:: Record list ::
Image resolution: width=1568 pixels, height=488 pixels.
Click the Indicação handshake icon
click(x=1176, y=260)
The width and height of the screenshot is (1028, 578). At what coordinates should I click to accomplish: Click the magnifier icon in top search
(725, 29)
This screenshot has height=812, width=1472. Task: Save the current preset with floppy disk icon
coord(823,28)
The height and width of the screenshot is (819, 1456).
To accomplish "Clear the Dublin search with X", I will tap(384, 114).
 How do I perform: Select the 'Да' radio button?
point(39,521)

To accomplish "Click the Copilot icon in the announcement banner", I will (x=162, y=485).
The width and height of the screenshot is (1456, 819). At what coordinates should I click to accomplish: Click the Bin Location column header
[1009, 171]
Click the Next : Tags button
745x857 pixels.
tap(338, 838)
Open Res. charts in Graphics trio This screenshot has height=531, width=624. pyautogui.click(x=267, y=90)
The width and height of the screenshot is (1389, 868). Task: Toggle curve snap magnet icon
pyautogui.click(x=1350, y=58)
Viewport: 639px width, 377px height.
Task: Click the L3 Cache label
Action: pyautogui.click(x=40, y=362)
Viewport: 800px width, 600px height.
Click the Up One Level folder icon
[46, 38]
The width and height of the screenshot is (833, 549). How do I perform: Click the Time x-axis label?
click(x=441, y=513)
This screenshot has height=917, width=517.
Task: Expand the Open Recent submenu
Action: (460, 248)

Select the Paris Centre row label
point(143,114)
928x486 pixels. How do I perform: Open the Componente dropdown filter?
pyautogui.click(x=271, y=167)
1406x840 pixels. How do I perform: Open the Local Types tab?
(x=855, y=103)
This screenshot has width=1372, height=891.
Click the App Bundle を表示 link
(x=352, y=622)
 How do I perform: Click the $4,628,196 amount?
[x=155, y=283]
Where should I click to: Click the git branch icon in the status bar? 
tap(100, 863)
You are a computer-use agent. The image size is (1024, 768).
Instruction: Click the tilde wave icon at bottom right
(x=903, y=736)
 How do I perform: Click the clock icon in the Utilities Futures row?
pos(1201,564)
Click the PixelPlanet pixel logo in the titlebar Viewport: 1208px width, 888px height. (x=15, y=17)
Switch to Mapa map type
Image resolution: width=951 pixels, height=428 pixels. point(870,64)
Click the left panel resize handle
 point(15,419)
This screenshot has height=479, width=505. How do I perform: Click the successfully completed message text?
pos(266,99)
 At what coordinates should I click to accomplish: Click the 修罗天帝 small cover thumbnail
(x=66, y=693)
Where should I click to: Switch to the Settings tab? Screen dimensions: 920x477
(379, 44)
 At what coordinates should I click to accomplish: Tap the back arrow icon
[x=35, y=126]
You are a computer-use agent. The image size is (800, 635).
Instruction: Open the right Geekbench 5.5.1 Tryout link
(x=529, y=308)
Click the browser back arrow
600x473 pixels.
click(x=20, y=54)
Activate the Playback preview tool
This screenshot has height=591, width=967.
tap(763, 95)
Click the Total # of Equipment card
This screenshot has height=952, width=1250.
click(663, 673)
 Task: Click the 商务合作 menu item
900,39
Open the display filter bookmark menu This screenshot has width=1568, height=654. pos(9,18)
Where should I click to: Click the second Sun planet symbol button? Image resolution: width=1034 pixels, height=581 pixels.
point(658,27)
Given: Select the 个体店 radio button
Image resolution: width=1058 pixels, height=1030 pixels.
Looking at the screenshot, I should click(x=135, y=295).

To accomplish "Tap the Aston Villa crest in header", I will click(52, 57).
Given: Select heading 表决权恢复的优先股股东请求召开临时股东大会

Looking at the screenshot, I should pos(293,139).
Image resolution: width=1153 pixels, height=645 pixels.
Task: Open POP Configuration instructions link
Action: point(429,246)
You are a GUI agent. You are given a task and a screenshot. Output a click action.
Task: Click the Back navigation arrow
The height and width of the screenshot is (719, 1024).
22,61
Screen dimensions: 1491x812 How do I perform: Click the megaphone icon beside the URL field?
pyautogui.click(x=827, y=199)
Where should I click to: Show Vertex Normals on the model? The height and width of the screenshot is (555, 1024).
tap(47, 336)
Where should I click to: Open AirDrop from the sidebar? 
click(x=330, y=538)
:::
■ Set exercise ■
Write out all of the records above line for line, with nothing changed.

■ Full solution ■
Image resolution: width=1568 pixels, height=488 pixels.
Click the Indicação handshake icon
click(x=1176, y=260)
The width and height of the screenshot is (1028, 578). At what coordinates should I click to accomplish: Click the magnifier icon in top search
(725, 29)
This screenshot has height=812, width=1472. Task: Save the current preset with floppy disk icon
coord(823,28)
The height and width of the screenshot is (819, 1456).
To accomplish "Clear the Dublin search with X", I will tap(384, 114).
 How do I perform: Select the 'Да' radio button?
point(39,521)

To accomplish "Click the Copilot icon in the announcement banner", I will (x=162, y=485).
The width and height of the screenshot is (1456, 819). At what coordinates should I click to accomplish: Click the Bin Location column header
[1009, 171]
Click the Next : Tags button
745x857 pixels.
tap(338, 838)
Open Res. charts in Graphics trio This screenshot has height=531, width=624. pyautogui.click(x=267, y=90)
The width and height of the screenshot is (1389, 868). Task: Toggle curve snap magnet icon
pyautogui.click(x=1350, y=58)
Viewport: 639px width, 377px height.
Task: Click the L3 Cache label
Action: pyautogui.click(x=40, y=362)
Viewport: 800px width, 600px height.
Click the Up One Level folder icon
[46, 38]
The width and height of the screenshot is (833, 549). How do I perform: Click the Time x-axis label?
click(x=441, y=513)
This screenshot has height=917, width=517.
Task: Expand the Open Recent submenu
Action: (460, 248)

Select the Paris Centre row label
point(143,114)
928x486 pixels. How do I perform: Open the Componente dropdown filter?
pyautogui.click(x=271, y=167)
1406x840 pixels. How do I perform: Open the Local Types tab?
(x=855, y=103)
This screenshot has width=1372, height=891.
Click the App Bundle を表示 link
(x=352, y=622)
 How do I perform: Click the $4,628,196 amount?
[x=155, y=283]
Where should I click to: Click the git branch icon in the status bar? 
tap(100, 863)
You are a computer-use agent. The image size is (1024, 768).
Instruction: Click the tilde wave icon at bottom right
(x=903, y=736)
 How do I perform: Click the clock icon in the Utilities Futures row?
pos(1201,564)
Click the PixelPlanet pixel logo in the titlebar Viewport: 1208px width, 888px height. (x=15, y=17)
Switch to Mapa map type
Image resolution: width=951 pixels, height=428 pixels. point(870,64)
Click the left panel resize handle
 point(15,419)
This screenshot has height=479, width=505. How do I perform: Click the successfully completed message text?
pos(266,99)
 At what coordinates should I click to accomplish: Click the 修罗天帝 small cover thumbnail
(x=66, y=693)
Where should I click to: Switch to the Settings tab? Screen dimensions: 920x477
(379, 44)
 At what coordinates should I click to accomplish: Tap the back arrow icon
[x=35, y=126]
You are a computer-use agent. The image size is (800, 635).
Instruction: Open the right Geekbench 5.5.1 Tryout link
(x=529, y=308)
Click the browser back arrow
600x473 pixels.
click(x=20, y=54)
Activate the Playback preview tool
This screenshot has height=591, width=967.
tap(763, 95)
Click the Total # of Equipment card
This screenshot has height=952, width=1250.
click(663, 673)
 Task: Click the 商务合作 menu item
900,39
Open the display filter bookmark menu This screenshot has width=1568, height=654. pos(9,18)
Where should I click to: Click the second Sun planet symbol button? Image resolution: width=1034 pixels, height=581 pixels.
point(658,27)
Given: Select the 个体店 radio button
Image resolution: width=1058 pixels, height=1030 pixels.
Looking at the screenshot, I should click(x=135, y=295).

To accomplish "Tap the Aston Villa crest in header", I will click(52, 57).
Given: Select heading 表决权恢复的优先股股东请求召开临时股东大会

Looking at the screenshot, I should pos(293,139).
Image resolution: width=1153 pixels, height=645 pixels.
Task: Open POP Configuration instructions link
Action: point(429,246)
You are a GUI agent. You are given a task and a screenshot. Output a click action.
Task: Click the Back navigation arrow
The height and width of the screenshot is (719, 1024).
22,61
Screen dimensions: 1491x812 How do I perform: Click the megaphone icon beside the URL field?
pyautogui.click(x=827, y=199)
Where should I click to: Show Vertex Normals on the model? The height and width of the screenshot is (555, 1024).
tap(47, 336)
Where should I click to: Open AirDrop from the sidebar? 
click(x=330, y=538)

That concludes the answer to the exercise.